> _Activity_
Reproduce the part of the data that opens with the line containing "coordinates (625, 273)." and closes with the line containing "list-item: PREMIUM Gevluchte kozijnenhandelaar uit … is", swapping "screenshot" for "screen capture" and leaving everything else unchanged.

Stored data:
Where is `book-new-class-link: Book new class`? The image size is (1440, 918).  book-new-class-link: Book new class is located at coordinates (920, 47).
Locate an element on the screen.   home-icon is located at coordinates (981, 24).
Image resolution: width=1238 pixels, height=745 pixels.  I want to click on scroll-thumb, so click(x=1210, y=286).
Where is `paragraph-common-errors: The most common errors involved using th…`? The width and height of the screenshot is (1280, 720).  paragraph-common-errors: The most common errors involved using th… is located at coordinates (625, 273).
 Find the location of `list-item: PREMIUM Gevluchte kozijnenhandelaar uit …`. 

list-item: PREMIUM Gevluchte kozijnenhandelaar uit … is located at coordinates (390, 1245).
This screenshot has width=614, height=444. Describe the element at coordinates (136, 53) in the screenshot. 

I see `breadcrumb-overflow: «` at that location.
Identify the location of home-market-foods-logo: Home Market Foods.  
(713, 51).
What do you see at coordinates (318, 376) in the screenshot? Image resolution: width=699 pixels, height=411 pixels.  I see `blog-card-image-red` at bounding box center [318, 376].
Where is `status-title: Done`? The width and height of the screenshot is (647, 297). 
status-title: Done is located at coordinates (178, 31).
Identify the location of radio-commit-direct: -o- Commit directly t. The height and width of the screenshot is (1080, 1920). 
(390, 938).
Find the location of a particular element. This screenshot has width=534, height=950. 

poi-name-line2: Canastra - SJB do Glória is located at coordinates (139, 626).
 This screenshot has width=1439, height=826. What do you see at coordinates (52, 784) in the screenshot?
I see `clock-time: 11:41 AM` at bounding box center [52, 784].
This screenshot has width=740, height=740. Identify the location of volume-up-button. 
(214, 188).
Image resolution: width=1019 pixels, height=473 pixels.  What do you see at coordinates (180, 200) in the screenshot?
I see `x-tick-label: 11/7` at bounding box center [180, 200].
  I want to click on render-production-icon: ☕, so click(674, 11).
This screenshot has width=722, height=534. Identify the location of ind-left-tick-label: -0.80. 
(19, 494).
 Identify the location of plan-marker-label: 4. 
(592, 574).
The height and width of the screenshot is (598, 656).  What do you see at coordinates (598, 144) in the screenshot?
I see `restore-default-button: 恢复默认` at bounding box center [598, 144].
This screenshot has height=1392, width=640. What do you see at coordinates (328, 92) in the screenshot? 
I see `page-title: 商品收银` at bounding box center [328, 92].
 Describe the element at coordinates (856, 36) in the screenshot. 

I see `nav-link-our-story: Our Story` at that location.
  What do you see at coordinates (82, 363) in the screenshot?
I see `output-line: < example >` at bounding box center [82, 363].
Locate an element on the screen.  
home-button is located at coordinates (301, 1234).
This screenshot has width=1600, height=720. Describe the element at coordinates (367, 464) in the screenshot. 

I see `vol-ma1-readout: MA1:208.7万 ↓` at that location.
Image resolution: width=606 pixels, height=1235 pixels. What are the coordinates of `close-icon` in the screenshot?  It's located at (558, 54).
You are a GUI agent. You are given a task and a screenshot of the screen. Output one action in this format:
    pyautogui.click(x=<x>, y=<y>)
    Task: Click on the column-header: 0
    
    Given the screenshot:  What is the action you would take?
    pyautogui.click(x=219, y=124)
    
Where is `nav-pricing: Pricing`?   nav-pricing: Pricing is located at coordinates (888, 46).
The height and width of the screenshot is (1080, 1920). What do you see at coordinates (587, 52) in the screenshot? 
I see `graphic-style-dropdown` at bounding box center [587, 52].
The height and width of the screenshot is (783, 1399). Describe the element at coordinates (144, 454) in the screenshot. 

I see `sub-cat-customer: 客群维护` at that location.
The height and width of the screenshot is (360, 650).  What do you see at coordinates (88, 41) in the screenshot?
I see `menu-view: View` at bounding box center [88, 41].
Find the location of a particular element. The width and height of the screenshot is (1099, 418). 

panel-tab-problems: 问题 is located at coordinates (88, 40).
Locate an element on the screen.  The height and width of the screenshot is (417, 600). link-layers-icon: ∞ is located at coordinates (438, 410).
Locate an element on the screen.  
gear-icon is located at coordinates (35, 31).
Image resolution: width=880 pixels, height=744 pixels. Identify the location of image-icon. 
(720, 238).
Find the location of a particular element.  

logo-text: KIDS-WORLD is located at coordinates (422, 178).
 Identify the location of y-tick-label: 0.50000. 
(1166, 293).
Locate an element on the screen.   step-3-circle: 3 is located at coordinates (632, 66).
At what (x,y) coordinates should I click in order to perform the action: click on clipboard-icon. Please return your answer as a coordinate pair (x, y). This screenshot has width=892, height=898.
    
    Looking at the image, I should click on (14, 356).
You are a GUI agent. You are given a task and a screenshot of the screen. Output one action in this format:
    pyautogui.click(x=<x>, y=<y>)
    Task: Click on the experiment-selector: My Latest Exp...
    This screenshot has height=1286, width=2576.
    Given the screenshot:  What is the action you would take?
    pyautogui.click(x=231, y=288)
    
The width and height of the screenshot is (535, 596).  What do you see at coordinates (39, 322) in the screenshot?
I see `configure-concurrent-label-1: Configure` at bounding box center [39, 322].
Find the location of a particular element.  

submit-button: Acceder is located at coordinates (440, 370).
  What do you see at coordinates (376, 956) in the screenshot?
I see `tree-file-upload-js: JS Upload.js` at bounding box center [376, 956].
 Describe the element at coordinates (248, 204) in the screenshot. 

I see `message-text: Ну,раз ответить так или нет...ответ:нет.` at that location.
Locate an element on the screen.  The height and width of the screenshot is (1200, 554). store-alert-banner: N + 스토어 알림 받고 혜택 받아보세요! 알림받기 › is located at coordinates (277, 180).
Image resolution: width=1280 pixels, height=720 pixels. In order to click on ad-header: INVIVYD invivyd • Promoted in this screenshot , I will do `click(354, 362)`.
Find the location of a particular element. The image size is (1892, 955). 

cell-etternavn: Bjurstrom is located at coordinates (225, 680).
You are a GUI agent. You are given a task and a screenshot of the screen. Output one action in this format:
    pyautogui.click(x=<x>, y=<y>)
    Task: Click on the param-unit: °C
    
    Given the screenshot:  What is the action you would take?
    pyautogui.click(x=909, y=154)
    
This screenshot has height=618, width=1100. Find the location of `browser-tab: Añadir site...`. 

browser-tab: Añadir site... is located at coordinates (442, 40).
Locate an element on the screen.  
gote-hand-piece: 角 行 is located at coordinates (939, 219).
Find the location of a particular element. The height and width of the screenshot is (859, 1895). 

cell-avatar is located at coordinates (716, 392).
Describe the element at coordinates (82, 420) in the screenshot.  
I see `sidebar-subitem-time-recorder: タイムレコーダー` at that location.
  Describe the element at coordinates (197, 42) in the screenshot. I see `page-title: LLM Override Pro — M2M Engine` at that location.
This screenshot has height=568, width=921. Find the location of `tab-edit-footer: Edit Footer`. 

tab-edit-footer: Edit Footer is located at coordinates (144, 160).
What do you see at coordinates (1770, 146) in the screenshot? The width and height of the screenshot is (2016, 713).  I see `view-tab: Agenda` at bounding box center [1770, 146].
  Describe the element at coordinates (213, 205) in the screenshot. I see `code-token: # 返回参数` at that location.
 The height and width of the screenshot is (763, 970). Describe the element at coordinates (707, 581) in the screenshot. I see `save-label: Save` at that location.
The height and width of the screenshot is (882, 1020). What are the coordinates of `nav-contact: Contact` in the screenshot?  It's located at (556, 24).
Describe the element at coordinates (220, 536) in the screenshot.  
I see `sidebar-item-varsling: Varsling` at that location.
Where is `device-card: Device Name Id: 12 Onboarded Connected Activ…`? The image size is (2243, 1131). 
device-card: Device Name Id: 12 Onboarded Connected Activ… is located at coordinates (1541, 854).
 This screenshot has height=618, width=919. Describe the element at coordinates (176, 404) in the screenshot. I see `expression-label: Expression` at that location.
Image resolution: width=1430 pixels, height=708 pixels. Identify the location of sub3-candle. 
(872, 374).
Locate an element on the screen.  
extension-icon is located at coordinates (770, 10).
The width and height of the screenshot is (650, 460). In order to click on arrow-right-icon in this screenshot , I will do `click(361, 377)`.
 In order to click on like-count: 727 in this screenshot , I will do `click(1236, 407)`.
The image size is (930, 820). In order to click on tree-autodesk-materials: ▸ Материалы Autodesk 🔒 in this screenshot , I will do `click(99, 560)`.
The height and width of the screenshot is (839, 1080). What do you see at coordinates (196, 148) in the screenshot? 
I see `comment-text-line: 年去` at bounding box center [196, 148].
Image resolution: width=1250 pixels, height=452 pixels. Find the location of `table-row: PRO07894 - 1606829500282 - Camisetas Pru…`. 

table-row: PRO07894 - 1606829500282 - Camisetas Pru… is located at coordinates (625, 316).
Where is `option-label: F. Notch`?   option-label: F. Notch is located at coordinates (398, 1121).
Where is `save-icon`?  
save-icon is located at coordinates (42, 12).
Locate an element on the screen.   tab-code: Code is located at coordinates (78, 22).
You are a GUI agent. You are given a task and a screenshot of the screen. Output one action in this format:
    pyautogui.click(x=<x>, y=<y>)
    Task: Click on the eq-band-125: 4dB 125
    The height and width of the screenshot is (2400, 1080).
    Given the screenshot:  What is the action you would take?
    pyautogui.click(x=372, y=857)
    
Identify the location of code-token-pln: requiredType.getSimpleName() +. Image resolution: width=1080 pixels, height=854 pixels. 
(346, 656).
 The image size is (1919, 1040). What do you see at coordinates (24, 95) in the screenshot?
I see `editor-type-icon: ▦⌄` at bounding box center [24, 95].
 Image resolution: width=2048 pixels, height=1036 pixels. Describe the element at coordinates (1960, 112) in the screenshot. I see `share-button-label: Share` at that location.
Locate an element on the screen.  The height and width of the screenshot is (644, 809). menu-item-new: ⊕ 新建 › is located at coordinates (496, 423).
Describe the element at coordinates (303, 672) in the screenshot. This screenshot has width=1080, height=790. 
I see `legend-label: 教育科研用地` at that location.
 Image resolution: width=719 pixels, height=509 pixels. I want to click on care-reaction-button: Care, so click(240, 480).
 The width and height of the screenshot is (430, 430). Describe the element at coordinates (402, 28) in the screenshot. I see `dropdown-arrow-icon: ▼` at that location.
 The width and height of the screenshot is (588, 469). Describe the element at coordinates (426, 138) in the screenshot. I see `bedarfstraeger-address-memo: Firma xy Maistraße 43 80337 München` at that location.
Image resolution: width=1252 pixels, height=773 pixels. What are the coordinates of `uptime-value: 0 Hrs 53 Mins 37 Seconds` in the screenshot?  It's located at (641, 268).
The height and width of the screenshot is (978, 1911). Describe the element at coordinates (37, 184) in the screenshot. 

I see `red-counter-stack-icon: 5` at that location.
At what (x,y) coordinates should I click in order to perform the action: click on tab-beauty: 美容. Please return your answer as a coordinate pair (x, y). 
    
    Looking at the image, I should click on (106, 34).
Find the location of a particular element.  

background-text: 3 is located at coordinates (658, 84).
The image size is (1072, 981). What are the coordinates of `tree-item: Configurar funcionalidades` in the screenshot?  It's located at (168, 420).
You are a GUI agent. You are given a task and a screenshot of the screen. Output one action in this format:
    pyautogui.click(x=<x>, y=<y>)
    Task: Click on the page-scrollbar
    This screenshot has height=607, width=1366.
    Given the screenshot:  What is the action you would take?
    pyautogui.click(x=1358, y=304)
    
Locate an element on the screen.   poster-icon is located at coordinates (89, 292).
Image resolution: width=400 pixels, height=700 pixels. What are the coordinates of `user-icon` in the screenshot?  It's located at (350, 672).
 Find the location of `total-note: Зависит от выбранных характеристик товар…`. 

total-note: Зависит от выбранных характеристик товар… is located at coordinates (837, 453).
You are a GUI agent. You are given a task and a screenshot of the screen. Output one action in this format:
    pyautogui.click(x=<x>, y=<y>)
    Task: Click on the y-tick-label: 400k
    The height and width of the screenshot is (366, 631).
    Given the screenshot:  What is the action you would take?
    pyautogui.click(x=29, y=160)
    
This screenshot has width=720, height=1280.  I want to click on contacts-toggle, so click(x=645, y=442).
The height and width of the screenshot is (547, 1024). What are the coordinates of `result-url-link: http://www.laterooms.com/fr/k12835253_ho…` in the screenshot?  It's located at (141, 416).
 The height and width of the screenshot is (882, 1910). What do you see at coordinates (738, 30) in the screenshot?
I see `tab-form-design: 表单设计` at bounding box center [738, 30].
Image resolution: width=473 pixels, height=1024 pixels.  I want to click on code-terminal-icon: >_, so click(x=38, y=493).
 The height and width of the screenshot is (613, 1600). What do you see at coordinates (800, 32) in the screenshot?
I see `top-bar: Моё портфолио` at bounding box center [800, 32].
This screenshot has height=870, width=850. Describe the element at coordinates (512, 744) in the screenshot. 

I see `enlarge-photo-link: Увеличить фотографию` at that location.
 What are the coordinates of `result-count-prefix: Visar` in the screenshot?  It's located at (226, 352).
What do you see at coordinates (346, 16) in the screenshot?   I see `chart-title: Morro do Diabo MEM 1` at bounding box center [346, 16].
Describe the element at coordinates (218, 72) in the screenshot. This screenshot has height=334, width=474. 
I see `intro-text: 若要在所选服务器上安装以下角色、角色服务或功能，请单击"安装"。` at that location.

> _Result_
Where is `paragraph-common-errors: The most common errors involved using th…`? The width and height of the screen capture is (1280, 720).  paragraph-common-errors: The most common errors involved using th… is located at coordinates (625, 273).
 Find the location of `list-item: PREMIUM Gevluchte kozijnenhandelaar uit …`. 

list-item: PREMIUM Gevluchte kozijnenhandelaar uit … is located at coordinates (390, 1245).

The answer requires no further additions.